## Stored items
────────────────────
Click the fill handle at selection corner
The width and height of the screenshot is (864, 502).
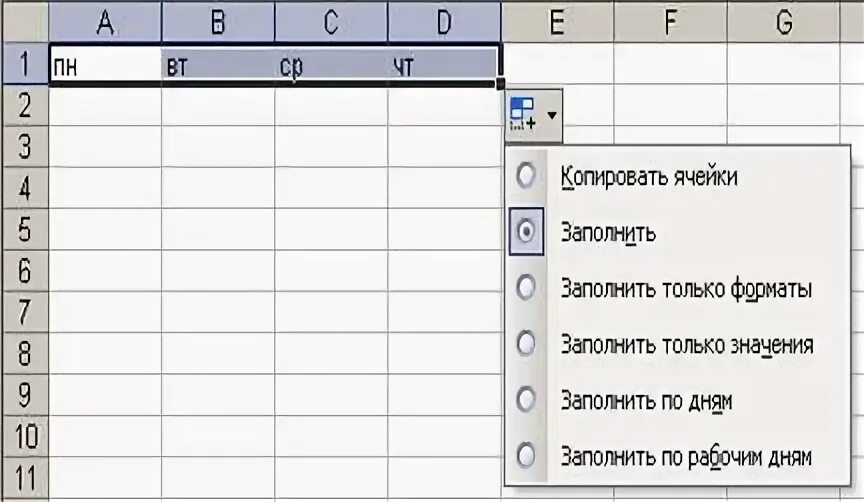coord(500,84)
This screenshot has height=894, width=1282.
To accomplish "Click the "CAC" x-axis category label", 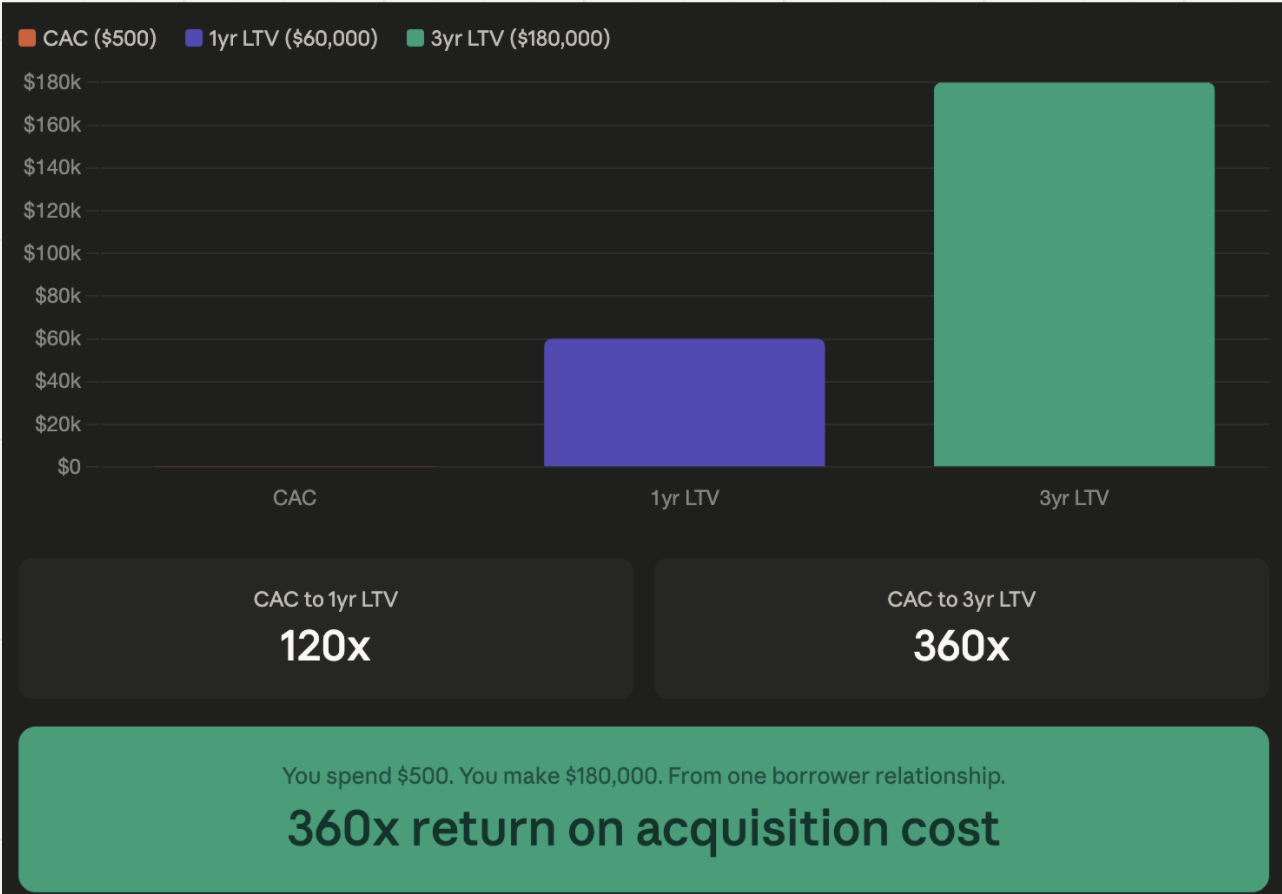I will point(294,498).
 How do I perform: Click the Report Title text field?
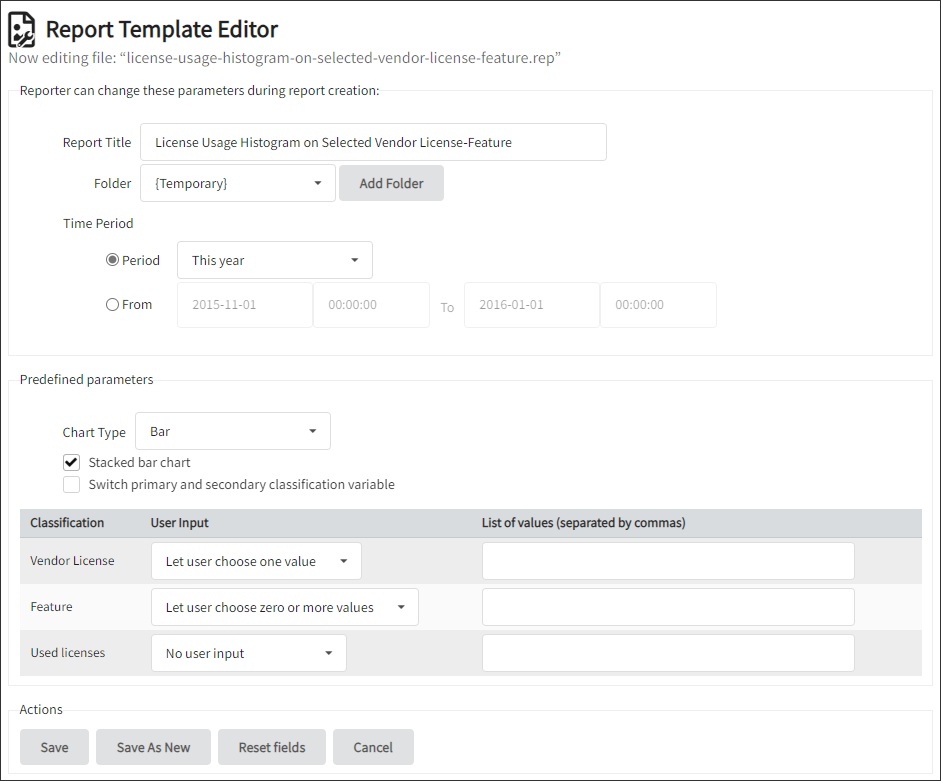point(373,142)
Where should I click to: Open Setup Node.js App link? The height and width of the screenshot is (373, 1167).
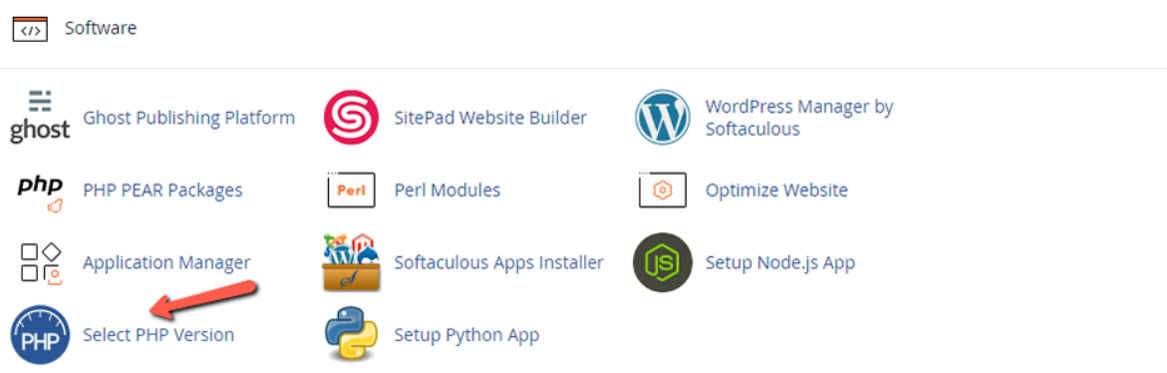point(780,263)
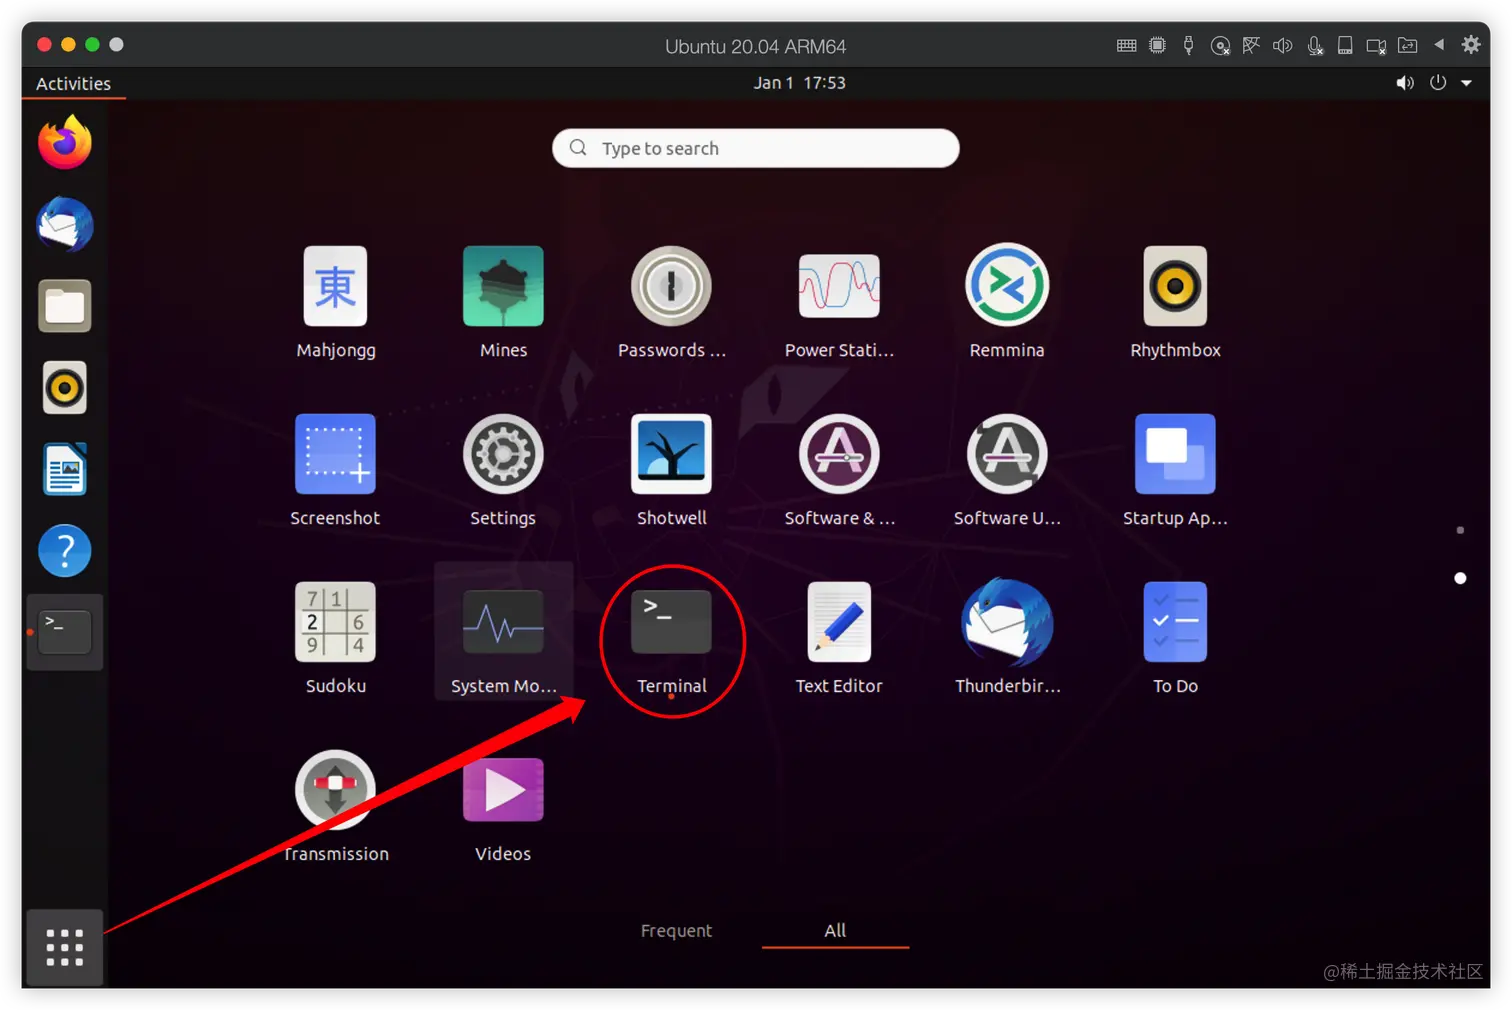This screenshot has width=1512, height=1010.
Task: Launch the System Monitor app
Action: 503,621
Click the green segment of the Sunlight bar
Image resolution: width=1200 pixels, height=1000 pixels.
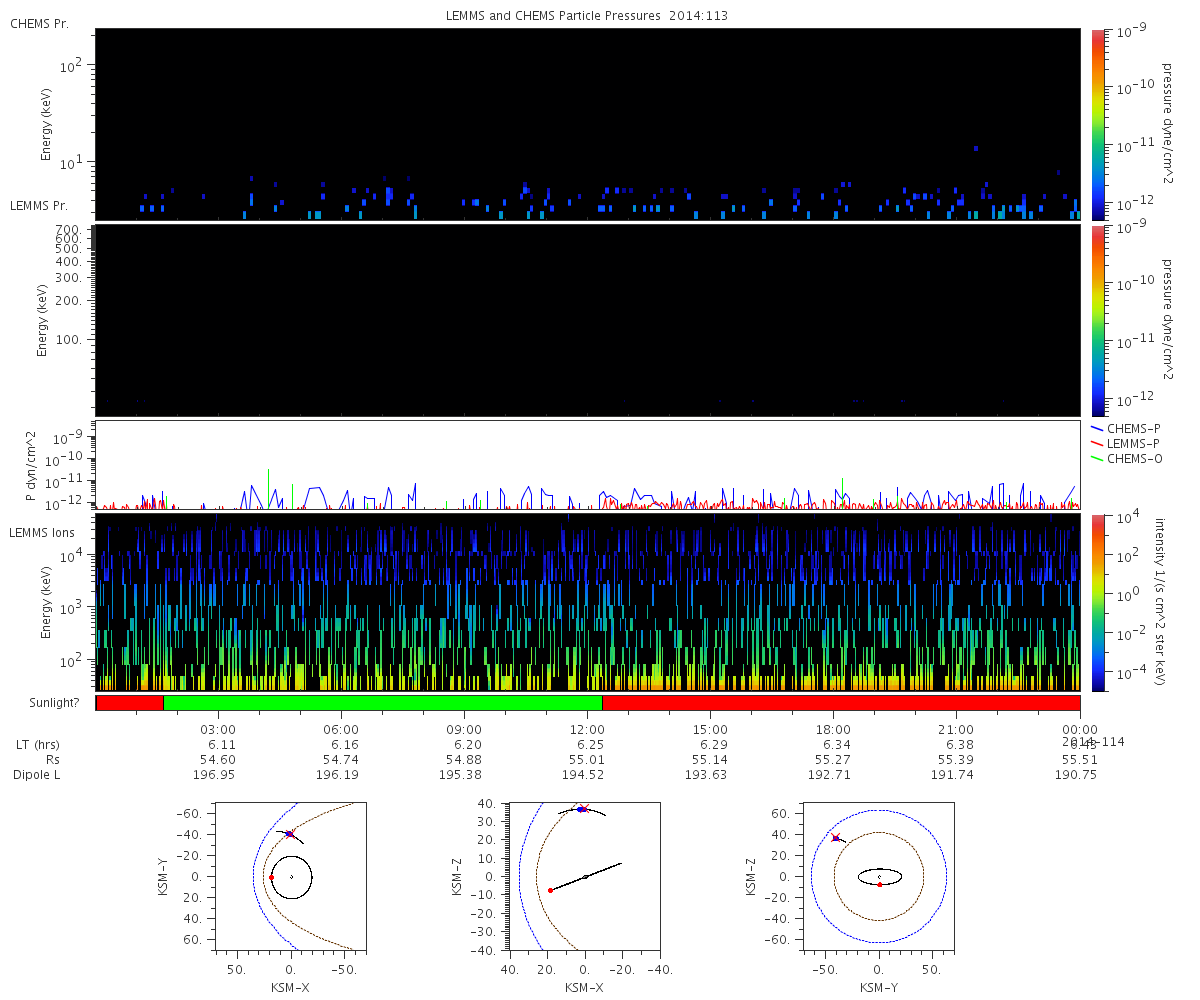(x=382, y=703)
────────────────────
## THE PROBLEM
Leave the pictures out, and copy exactly each line from the one containing "How do I perform: Click" through the final line of the data.

## EXPECTED OUTPUT
 How do I perform: Click the Report Title text field?
point(373,142)
Where should I click to: Open Setup Node.js App link? The height and width of the screenshot is (373, 1167).
point(780,263)
This screenshot has width=1512, height=1010.
Task: Launch the System Monitor app
Action: 503,621
Click the green segment of the Sunlight bar
Image resolution: width=1200 pixels, height=1000 pixels.
(x=382, y=703)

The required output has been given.